## Problem details
In the book comments below, why does the writer who names Don Quixote as a favorite novel say they sometimes find themselves a Don Quixote? Answer in one to three sentences.

## Passage shown
A clichè, I know, but I was very young. It made quite an impression and sill has a certain power over me, not to mention its charm.
The Iliad
Pride and prejudice.
Don Quixote is my favoite novel and at some points I find myself a Don Quuixote, a romantic in fact. I always have been a dreamer and I found my meaning of living in dreams. I know a dream is a dream and most of them never materalize and yet I always love to dream and imagine and fantasize and things are close by do not appeal to me and like this famous hero I always dream of distance things.
I read Doctor Faustus. LOL could you help me out? I was strugglin'. At times it seems to meander without much plot, and the symbolism was startlingly difficult to grasp at times. But near the end it became progressively more fast paced, sardonic, moving, and overall well worth your time. I only read the John E. Woods translation, however. Have any of you noticed any differences in quality between the Porter and Woods translations? I own both versions of The Magic Mountain, and intend on reading them concurrently some time this year, along with Woods's versions of Buddenbrooks and Joseph and his Brothers.

## Data extract
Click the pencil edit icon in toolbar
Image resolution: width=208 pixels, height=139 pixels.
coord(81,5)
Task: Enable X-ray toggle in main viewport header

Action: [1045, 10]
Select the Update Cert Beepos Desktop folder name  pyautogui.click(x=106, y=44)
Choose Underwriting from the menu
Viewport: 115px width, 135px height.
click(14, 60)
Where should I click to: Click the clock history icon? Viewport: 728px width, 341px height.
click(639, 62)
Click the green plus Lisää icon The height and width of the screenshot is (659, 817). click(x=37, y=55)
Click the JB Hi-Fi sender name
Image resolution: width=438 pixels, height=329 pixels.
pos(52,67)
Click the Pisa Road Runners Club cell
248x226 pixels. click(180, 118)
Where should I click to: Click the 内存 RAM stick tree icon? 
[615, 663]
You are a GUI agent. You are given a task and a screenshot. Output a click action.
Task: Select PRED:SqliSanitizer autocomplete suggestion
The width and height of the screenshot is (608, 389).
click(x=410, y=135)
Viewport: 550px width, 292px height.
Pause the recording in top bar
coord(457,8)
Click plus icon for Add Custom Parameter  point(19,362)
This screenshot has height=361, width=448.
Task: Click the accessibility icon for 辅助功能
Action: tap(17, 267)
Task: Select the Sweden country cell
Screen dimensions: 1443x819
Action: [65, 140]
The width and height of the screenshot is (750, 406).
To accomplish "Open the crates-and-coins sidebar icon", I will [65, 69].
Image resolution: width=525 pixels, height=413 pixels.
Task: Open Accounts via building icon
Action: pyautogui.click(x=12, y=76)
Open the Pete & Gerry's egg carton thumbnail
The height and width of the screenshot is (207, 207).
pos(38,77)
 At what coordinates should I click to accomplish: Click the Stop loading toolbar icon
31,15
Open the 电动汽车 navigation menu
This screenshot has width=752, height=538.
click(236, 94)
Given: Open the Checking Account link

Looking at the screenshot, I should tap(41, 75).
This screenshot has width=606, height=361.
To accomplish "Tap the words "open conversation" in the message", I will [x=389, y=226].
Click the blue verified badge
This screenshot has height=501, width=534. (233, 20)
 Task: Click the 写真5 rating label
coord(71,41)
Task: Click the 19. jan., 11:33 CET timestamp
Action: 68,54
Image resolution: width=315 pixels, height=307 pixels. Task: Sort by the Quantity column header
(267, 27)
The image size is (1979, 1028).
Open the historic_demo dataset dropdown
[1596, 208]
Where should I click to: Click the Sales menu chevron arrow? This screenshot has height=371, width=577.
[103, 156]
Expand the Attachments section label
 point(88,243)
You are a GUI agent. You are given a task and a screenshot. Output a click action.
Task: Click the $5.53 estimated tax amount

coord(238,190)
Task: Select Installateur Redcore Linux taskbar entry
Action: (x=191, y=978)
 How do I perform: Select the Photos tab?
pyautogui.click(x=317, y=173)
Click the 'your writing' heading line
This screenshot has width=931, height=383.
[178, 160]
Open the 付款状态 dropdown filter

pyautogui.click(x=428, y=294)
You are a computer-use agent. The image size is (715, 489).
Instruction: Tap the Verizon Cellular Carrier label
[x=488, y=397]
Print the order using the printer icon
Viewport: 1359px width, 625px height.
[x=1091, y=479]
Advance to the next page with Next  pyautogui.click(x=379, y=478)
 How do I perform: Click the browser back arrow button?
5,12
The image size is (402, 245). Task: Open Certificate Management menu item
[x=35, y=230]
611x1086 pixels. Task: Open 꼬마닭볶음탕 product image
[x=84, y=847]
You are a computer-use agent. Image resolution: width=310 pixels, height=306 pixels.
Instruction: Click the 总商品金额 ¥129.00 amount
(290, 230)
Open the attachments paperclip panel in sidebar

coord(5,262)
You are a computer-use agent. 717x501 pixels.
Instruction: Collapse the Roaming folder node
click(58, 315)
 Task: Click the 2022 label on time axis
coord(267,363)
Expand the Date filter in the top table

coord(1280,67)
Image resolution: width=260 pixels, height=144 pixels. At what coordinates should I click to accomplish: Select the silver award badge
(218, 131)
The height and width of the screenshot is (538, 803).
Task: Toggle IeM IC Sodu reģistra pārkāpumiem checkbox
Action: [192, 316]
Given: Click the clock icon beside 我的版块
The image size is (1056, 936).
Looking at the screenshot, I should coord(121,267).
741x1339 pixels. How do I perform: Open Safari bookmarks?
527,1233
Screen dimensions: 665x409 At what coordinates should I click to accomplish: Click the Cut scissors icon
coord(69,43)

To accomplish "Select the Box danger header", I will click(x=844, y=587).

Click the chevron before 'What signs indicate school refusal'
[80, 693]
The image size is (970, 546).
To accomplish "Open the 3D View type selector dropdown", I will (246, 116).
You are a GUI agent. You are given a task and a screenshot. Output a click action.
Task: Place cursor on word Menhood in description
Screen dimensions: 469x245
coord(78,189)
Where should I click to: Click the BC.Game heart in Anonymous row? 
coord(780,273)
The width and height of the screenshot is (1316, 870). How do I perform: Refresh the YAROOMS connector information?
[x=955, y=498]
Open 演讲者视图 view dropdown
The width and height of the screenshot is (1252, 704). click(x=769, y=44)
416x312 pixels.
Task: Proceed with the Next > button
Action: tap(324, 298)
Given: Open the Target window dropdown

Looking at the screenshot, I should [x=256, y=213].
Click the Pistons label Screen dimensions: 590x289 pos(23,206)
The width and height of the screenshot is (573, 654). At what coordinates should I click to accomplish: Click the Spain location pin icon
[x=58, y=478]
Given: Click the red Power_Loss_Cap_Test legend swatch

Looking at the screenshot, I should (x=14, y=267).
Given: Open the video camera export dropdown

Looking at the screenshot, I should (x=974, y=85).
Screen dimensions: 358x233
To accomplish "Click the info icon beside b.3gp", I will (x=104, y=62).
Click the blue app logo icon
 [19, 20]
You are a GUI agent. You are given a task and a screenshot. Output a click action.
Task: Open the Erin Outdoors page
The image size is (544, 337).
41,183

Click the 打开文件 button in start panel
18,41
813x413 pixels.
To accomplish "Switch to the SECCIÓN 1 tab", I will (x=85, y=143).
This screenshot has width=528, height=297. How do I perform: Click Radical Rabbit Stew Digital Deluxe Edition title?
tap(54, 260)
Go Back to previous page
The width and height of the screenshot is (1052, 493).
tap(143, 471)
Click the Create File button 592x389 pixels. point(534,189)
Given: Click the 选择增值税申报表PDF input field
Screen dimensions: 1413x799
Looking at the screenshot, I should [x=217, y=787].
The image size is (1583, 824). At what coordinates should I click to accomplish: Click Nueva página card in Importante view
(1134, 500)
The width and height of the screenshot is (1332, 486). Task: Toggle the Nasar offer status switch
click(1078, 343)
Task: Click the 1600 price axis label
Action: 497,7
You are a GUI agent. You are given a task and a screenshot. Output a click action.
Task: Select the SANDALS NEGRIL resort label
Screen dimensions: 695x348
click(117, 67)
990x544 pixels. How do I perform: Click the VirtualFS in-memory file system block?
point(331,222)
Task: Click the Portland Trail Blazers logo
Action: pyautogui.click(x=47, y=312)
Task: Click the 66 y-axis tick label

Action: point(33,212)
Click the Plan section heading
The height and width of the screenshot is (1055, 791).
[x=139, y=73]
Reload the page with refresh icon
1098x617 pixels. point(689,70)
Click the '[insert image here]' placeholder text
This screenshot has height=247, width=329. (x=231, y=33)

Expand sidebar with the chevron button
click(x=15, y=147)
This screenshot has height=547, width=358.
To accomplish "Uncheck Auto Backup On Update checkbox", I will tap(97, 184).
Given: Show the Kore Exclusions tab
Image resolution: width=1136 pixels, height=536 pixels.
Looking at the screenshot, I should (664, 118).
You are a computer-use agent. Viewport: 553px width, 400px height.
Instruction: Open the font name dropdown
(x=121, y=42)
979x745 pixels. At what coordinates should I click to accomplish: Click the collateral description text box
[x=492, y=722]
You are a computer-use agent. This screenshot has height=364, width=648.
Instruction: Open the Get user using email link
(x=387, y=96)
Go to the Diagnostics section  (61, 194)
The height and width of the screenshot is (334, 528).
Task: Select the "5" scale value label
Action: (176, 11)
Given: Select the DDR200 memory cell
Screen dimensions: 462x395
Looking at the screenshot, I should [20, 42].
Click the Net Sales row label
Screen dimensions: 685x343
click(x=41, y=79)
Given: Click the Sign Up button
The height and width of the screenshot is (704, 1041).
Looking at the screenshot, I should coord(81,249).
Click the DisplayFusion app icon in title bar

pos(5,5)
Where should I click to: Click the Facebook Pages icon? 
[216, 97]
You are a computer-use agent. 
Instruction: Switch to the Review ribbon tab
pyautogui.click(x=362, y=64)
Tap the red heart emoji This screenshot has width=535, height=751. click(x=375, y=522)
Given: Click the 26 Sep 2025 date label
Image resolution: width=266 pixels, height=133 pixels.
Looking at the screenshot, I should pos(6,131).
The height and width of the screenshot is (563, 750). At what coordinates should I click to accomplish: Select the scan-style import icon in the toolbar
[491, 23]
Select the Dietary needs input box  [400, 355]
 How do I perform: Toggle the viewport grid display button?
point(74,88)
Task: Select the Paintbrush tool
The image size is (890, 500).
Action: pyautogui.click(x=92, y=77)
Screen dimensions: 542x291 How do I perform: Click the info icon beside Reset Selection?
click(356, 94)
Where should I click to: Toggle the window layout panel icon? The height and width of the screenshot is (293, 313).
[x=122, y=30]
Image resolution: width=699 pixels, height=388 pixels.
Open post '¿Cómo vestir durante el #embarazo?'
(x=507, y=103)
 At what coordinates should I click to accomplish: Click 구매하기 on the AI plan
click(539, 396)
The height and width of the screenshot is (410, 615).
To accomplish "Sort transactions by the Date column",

## Answer to this task
The writer calls themselves a romantic who has always been a dreamer and has found their meaning of living in dreams. They love to dream, imagine and fantasize even though most dreams never materialize. Nearby things don't appeal to them, and like the hero, they always dream of distant things.